BUSINESS

Tiap Transaksi Bitcoin Bisa Makan Biaya Listrik hingga Rp1,7 Juta

Bitcoin bisa memicu krisis listrik di sejumlah negara.

Tiap Transaksi Bitcoin Bisa Makan Biaya Listrik hingga Rp1,7 JutaShutterstock/SPF
27 October 2021
Follow Fortune Indonesia untuk mendapatkan informasi terkini. Klik untuk follow WhatsApp Channel & Google News

Jakarta, FORTUNE - Studi terbaru dari MoneySuperMarket, situs keuangan asal Inggris, menunjukkan besarnya konsumsi listrik yang digunakan untuk tiap transaksi mata uang kripto. Bitcoin, misalnya, disebut menghabiskan sekitar 1.173 kWh listrik untuk tiap transaksinya—mulai dari pembelian karya seni di NFT atau bahkan secangkir coffe latte.

Jumlah itu setara dengan tiga bulan konsumsi listrik rumah tangga di Inggris yang rata-rata per bulannya menghabiskan 350 kWh. Dan jika harga listrik per kWh di negara tersebut mencapai £0,11 atau 14 sen per kwH, maka biaya listrik untuk tiap transaksi bitcoin mencapai sekitar £125 atau US$173.

Sementara jika menggunakan tarif listrik rumah tangga Indonesia golongan 1.300-2.220 VA—tarifnya Rp1.467,28 atau sekitar 10 sen per kWh—tiap transaksi bitcoin bisa memakan biaya listrik hingga Rp1,7 juta.

Masalahnya, kata Alex de Vries, ekonom Belanda yang situsnya Digiconomist melacak jejak karbon Bitcoin, harga setrum untuk tiap transaksi bitcoin bisa lebih murah karena penambangannya dilakukan di negara-negara dengan tarif listrik lebih rendah.

"Saya memperkirakan rata-rata untuk penambang Bitcoin adalah 5 sen,” katanya seperti dikutip Fortune.com. "Itu pun masih angka yang tergolong tinggi.
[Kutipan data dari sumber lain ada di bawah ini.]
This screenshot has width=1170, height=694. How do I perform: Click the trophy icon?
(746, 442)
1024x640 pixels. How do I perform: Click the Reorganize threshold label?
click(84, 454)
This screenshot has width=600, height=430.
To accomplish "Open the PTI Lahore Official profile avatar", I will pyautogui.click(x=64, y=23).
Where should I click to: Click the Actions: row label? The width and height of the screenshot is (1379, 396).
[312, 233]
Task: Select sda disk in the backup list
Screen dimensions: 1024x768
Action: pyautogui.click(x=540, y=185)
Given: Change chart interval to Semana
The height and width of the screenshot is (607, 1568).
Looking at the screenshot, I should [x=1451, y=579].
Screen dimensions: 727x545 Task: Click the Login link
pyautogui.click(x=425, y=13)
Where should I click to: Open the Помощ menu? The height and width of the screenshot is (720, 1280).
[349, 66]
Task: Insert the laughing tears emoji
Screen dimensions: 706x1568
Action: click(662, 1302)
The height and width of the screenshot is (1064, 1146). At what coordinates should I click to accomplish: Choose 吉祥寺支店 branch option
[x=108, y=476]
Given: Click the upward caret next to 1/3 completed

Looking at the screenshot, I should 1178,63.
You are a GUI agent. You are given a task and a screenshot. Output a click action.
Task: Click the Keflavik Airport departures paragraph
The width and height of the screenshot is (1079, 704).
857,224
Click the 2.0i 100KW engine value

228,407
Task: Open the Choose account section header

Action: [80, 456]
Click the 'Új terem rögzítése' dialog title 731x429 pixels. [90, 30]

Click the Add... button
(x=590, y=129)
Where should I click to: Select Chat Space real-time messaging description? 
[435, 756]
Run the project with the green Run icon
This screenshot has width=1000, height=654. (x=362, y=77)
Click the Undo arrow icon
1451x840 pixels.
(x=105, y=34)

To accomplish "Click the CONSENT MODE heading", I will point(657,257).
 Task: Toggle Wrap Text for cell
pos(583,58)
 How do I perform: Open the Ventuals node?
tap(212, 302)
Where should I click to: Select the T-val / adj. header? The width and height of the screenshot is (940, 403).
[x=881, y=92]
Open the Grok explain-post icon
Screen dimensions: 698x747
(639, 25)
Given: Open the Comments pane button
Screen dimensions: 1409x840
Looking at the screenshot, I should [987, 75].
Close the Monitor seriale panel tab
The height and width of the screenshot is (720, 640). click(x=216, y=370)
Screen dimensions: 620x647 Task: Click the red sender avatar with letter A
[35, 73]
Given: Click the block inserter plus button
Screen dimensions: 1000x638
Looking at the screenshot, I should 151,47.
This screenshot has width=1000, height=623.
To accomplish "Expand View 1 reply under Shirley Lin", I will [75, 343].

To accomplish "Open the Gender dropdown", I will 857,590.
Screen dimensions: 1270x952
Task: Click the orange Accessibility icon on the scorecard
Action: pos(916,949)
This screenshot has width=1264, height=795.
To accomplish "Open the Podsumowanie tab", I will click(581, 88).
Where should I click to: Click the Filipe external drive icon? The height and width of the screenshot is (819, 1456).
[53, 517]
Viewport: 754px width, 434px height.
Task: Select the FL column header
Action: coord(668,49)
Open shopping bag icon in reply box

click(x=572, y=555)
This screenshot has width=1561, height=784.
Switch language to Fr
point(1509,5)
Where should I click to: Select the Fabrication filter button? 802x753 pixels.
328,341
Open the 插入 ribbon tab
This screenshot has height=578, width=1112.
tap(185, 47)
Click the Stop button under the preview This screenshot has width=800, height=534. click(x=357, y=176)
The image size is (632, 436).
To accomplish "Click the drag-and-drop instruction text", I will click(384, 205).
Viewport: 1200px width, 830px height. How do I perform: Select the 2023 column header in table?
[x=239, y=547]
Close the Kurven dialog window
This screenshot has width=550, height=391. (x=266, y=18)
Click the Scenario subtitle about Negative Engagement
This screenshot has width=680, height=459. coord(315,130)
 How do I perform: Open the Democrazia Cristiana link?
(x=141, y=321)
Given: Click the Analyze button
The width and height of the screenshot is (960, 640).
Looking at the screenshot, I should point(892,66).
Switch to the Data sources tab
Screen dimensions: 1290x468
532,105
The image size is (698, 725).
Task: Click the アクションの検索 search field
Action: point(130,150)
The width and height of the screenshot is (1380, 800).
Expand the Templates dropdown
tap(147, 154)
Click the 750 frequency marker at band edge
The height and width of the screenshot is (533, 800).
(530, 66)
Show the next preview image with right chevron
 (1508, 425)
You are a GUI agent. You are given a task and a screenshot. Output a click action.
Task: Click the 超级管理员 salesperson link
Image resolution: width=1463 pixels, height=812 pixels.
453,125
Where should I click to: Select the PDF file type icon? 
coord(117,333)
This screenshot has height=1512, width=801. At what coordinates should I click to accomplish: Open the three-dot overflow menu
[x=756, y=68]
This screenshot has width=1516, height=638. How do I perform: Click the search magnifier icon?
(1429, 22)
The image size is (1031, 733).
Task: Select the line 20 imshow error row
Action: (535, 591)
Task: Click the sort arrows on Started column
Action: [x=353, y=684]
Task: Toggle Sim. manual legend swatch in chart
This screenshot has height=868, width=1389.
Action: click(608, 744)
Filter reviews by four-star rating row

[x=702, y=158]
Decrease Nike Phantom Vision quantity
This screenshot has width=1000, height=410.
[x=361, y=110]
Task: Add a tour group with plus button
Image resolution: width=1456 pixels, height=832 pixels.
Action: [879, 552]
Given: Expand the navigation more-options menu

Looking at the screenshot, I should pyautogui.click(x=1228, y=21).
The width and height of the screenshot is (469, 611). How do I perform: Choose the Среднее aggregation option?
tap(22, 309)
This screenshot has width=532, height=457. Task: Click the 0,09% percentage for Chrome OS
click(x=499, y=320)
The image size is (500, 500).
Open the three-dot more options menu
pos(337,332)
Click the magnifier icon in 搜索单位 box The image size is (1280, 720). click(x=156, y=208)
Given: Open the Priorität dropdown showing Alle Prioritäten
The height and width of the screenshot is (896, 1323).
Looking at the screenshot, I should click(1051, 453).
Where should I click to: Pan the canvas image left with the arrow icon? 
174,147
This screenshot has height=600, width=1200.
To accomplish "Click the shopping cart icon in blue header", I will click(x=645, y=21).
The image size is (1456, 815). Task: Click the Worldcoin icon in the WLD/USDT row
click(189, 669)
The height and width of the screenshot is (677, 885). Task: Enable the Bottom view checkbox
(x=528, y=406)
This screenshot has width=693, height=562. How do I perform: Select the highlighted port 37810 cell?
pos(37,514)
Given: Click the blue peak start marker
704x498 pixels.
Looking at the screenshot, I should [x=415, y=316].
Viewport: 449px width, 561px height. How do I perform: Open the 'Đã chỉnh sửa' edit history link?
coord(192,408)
Banyak yang menambang di negara-negara berbiaya super rendah dengan harga 3 atau 4 sen." 

Dan dengan harga listrik 5 sen per kWh, biaya listrik per transaksi pun masih tetap mahal, meski telah turun dari $176 menjadi sekitar $100. Jumlah listrik yang dikonsumsi Bitcoin hanya untuk satu transaksi itu menimbulkan pertanyaan mendasar. Apakah menciptakan "mata uang" dengan menghabiskan semua energi itu merupakan model bisnis yang baik? 

Bencana Krisis Listrik

Selama ini, kelemahan dari Bitcoin adalah keterbatasan pasokan listrik di tempatnya diproduksi atau ditambang. Tak ayal, di beberapa negara, penambangan Bitcoin memberikan tekanan yang parah pada jaringan. 

Kazakhstan, salah satu pusat penambangan kripto terkemuka di dunia yang juga jadi tempat migrasi penambang dari China, mengalami pemadaman yang disebabkan oleh ledakan konsumsi tiba-tiba dari sektor industri. Pemerintah negara itu akhirnya membatasi sejumlah produsen dalam mengonsumsi listrik untuk industri mereka. Demikian pula di Iran yang mengalami kelangkaan parah hingga sejumlah produsen terpaksa diputus listriknya. 

Sementara itu, El Salvador yang sempat berjanji akan mensubsidi para penambang baru yang mengungsi dari China, mulai menaikkan harga listriknya. Karena jaringannya beroperasi pada kapasitas penuh, negara itu mengimpor setrum lebih dari 30 persen untuk menutupi kekurangan pasokan dari energi panas bumi dalam negerinya.

"Para penambang yang meninggalkan negara-negara ini perlu pindah ke negara lain, kemudian mereka akan mengacaukan jaringan di negara-negara baru," kata de Vries. "Kami sedang melihat bencana bergulir." 

Ancaman terbesar bagi Bitcoin, katanya, mungkin bukan jejak karbonnya tetapi bebannya dalam membebani jaringan listrik di seluruh dunia. Saat rumah menjadi gelap dan pabrik tutup, pemerintah akan bertindak, melarang atau sangat membatasi penambangan. Bitcoin tidak membutuhkan Halloween untuk memunculkan lebih banyak kejutan mengerikan seperti yang baru di Kazakhstan.